Judge Anatoliy Smolin, chairman of the Union of Judges of Kazakhstan, kicked off the seminar by welcoming the participants and stressing the importance of the seminar. Smolin said that “[as] judicial decisions are made on behalf of the state” and should be effective throughout the nation and—through international agreements—beyond, the union of judges and the Supreme Court are keen on improving the quality of judicial decisions. Smolin said, “[Following the seminar], we will produce our own regulations on judicial decision writing so that our judicial decisions meet all international standards.”
Two German and two Kazakhstani experts—along with the four Supreme Court judges—led the seminar, discussing the application of international standards in a local context. Discussions addressed the most common stylistic and lexical mistakes in judicial decisions, the difference between description of a case and justification for a decision, as well as disputable and indisputable facts in a case. The trainers also led participants in analyzing actual judicial decisions from the courts of Kazakhstan and held a moot court, allowing participants to apply their newly learned skills, including by writing their own decisions. On the final day, the trainers critiqued the decisions the trainees had written. They also discussed interactive teaching techniques, adult-teaching methods and qualities of an effective trainer.

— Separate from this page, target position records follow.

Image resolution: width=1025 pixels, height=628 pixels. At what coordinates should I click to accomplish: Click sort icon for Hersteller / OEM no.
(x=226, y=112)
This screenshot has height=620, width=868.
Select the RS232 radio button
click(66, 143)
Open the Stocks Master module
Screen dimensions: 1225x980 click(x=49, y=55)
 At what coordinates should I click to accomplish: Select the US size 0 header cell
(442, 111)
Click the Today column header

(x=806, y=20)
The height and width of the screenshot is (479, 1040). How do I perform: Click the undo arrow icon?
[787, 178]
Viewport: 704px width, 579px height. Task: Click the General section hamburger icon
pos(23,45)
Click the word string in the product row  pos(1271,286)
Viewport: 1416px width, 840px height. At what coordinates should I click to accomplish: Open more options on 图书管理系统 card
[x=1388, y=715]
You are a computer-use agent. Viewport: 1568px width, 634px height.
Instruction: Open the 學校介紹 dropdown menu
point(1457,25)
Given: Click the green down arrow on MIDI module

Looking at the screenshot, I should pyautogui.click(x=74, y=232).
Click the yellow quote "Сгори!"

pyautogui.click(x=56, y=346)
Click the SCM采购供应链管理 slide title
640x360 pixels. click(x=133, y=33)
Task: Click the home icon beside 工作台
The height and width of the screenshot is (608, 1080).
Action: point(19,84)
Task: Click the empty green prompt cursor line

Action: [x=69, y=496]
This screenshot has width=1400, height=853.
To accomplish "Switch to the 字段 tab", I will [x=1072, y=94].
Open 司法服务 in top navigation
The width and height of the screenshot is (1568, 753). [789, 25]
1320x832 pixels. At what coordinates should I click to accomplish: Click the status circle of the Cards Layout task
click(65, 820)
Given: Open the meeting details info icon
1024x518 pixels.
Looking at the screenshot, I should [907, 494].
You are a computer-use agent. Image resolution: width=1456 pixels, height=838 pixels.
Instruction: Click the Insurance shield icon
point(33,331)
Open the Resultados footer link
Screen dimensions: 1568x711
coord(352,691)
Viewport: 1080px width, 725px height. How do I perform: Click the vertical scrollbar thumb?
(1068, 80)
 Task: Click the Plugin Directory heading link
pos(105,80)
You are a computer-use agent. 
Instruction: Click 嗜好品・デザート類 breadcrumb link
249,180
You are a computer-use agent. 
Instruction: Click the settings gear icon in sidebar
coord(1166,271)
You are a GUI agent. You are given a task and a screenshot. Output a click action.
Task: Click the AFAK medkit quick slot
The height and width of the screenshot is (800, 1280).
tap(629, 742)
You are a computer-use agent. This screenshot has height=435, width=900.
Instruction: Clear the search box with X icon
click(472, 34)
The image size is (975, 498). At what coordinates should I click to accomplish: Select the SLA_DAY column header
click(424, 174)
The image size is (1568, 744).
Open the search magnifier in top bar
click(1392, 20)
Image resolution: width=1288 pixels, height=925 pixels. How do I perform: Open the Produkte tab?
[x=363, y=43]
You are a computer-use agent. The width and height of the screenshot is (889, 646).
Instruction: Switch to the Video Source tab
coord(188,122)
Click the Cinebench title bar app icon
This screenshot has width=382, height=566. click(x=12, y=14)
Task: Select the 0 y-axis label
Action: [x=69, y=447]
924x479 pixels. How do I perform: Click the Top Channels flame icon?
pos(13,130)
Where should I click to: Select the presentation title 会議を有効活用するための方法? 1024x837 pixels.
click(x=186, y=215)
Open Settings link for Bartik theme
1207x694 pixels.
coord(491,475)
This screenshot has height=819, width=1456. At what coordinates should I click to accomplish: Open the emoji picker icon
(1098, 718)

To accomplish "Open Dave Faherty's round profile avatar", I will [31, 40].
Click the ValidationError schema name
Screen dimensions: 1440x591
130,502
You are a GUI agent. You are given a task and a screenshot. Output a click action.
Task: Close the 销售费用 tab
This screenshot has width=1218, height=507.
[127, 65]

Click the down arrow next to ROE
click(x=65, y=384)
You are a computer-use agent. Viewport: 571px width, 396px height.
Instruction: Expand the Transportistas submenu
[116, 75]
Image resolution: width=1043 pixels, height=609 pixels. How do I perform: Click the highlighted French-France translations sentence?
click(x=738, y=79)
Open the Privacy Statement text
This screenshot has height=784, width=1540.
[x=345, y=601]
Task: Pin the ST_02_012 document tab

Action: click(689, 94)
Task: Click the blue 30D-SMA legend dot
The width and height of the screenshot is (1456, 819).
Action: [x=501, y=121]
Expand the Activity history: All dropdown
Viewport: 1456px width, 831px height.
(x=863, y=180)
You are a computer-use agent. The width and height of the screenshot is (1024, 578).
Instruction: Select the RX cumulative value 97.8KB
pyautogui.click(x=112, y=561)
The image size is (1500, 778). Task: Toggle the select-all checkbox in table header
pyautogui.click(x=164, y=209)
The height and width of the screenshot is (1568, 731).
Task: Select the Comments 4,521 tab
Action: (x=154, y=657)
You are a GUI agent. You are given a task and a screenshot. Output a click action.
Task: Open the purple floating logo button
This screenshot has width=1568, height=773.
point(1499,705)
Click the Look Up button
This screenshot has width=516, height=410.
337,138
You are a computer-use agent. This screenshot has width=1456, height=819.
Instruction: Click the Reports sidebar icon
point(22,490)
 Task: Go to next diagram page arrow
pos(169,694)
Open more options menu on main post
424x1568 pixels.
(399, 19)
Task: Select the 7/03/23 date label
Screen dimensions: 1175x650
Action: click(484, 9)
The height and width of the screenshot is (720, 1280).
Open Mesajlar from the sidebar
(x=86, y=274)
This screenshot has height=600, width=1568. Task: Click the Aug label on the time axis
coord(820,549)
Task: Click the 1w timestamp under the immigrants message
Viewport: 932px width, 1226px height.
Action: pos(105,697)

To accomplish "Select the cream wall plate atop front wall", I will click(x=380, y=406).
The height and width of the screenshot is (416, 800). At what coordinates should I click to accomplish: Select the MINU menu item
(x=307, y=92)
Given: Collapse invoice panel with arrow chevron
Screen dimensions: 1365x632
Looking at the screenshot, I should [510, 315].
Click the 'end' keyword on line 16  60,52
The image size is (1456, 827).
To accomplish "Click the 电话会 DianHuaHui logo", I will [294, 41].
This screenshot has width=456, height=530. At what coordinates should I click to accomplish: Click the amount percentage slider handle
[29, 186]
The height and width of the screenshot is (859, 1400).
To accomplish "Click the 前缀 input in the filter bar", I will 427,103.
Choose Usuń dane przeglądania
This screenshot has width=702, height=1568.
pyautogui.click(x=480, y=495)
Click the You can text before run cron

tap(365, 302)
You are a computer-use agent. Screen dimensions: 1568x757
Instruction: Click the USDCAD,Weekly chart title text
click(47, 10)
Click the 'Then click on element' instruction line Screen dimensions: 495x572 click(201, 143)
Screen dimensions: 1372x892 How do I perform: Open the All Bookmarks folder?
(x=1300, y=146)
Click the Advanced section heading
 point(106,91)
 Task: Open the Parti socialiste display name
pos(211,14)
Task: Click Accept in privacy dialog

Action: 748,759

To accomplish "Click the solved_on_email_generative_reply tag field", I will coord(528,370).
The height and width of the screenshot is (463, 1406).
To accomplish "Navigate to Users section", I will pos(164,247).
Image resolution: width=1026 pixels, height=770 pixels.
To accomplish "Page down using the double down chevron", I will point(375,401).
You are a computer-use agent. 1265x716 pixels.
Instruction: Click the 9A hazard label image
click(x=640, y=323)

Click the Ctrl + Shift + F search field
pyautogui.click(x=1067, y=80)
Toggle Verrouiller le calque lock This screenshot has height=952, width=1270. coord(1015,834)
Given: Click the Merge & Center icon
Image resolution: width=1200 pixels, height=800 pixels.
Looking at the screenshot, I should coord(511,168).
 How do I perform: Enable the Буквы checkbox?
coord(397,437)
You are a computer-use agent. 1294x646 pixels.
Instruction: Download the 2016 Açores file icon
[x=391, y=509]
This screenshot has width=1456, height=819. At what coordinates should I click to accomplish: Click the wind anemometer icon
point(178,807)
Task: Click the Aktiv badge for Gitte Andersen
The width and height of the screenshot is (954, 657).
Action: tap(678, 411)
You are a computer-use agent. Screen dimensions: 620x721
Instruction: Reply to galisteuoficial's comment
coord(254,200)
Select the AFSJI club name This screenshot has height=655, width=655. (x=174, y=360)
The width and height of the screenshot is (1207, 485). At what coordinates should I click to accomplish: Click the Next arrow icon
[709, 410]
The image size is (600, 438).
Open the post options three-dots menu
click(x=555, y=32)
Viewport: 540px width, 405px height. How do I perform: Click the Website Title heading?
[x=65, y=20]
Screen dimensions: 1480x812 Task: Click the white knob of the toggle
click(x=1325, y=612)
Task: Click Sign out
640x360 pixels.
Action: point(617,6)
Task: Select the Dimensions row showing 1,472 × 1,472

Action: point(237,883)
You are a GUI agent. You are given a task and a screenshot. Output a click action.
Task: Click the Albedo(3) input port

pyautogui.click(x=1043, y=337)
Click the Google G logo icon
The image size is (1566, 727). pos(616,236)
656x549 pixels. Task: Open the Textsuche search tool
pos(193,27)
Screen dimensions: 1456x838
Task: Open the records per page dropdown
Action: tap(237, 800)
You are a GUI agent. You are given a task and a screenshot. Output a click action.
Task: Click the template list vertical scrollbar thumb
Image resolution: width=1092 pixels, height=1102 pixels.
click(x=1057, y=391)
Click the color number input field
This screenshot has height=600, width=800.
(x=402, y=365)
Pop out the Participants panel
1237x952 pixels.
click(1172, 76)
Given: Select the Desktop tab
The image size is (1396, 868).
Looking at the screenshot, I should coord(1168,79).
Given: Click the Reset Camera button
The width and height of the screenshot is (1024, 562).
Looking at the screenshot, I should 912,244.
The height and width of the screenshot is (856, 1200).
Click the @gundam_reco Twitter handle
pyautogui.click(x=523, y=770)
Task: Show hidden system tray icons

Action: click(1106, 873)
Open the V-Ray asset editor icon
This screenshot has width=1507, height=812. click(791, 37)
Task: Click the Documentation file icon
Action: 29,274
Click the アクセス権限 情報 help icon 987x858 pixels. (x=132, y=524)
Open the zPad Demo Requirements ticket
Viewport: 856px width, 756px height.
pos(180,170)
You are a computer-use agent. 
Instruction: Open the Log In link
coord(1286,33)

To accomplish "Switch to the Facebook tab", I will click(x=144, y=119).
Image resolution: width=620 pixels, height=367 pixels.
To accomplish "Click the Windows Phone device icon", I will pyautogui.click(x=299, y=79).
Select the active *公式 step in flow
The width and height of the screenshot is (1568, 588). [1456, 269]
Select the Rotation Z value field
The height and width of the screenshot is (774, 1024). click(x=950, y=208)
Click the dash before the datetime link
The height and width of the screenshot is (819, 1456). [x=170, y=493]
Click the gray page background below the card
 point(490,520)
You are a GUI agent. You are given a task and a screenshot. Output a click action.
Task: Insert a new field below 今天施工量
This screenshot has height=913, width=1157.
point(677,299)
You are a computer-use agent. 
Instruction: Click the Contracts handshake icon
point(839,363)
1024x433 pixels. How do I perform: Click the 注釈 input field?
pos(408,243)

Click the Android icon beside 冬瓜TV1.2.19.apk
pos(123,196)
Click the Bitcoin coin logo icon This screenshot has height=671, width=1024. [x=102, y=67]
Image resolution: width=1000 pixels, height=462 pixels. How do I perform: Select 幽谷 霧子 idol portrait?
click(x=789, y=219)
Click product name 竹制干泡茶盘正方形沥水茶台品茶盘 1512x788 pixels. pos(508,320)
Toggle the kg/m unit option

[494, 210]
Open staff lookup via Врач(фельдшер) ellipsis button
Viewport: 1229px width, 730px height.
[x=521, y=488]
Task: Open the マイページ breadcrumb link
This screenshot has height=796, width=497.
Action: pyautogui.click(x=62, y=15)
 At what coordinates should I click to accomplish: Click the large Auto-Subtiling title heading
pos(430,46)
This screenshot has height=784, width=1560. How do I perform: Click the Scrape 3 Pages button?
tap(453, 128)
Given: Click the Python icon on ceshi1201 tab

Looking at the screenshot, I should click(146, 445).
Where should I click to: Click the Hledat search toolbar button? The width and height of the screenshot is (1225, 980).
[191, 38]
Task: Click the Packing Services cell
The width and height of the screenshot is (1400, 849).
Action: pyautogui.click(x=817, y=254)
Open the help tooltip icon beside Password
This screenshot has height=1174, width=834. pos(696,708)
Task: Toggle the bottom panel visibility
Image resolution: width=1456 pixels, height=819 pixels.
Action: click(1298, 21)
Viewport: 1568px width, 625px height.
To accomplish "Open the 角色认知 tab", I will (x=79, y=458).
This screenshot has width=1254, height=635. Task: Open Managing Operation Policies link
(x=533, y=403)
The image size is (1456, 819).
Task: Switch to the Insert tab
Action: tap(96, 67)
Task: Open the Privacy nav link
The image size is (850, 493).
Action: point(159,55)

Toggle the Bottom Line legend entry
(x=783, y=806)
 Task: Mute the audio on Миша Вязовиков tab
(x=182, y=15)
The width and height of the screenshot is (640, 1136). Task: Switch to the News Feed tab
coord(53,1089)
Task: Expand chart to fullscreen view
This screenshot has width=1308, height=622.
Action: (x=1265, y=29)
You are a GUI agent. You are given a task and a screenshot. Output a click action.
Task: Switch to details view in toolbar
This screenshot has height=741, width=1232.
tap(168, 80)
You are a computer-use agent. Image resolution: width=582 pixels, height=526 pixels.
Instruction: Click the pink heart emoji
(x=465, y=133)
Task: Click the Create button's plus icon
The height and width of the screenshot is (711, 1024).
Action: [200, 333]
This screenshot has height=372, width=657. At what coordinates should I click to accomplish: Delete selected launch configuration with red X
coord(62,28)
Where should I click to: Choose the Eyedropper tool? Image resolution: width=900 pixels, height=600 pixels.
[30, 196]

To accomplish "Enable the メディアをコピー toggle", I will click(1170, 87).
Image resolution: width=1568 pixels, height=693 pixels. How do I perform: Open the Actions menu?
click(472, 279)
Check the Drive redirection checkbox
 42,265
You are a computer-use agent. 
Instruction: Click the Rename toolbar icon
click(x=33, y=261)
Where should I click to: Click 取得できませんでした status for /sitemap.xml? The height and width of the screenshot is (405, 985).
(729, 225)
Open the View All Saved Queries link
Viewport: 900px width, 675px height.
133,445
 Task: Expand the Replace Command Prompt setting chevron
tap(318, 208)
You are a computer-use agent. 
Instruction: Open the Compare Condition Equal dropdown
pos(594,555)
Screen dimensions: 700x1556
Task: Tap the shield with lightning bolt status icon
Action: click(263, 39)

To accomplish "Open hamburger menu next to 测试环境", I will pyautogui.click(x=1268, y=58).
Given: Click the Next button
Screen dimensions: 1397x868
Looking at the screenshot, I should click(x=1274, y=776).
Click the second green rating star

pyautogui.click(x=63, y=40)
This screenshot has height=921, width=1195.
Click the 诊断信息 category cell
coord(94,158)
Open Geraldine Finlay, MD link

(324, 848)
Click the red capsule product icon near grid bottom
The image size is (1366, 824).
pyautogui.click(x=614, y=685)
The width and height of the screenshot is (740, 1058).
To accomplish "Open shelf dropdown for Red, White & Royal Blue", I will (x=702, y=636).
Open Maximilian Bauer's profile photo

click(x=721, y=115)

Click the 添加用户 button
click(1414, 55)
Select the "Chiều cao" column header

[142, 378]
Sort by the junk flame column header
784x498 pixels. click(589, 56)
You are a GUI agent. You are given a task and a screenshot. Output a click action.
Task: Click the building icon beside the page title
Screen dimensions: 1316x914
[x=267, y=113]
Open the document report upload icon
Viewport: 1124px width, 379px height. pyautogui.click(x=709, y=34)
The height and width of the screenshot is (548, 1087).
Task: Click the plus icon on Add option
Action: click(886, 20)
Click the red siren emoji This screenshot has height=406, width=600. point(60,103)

Additionally, ABA ROLI distributed copies of its newly developed judicial decision-writing manual to participants and unveiled a related distance-learning course, which is now available for all judges across the country. During the discussions, participants shared their recommendations on revising the Supreme Court’s regulations on judicial decisions. ABA ROLI will submit the recommendations to the Supreme Court for consideration. In May and June, eight of the regional judges who attended the April seminar have led four trainings for 175 of their colleagues.
The seminar is part of ABA ROLI’s U.S. Agency for International Development-funded program and was held in cooperation with the Academy of Public Administration’s Institute of Justice, the Supreme Court of Kazakhstan, the Union of Judges of Kazakhstan and Deutsche Gesellschaft für Internationale Zusammenarbeit.